- **YOUR ASSIGNMENT**
Any picture in the data below gets skipped; print all the rest exactly.

-- MATERIAL PROVIDED follows --

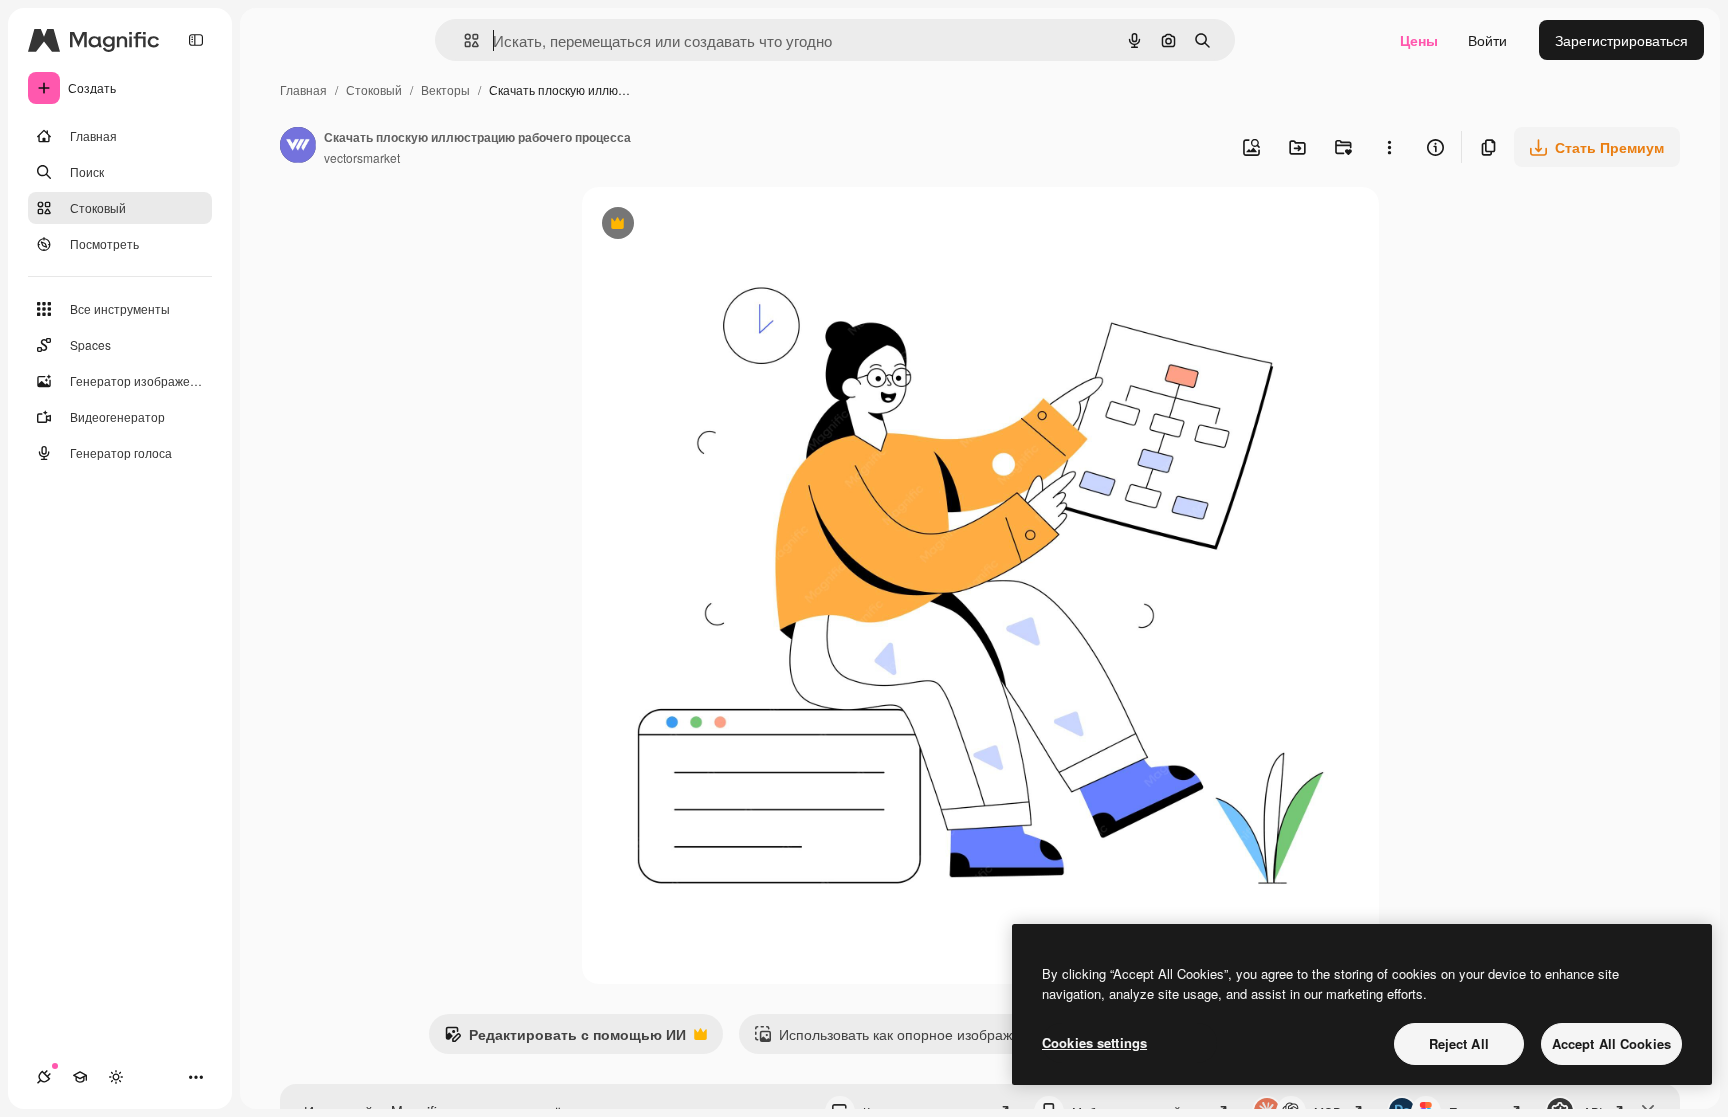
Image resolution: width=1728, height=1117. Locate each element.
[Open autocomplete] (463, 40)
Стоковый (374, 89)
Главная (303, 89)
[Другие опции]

-- MATERIAL PROVIDED concluded --

- **FINAL ANSWER**
Image resolution: width=1728, height=1117. Locate each element.
[Open autocomplete] (463, 40)
Стоковый (374, 89)
Главная (303, 89)
[Другие опции]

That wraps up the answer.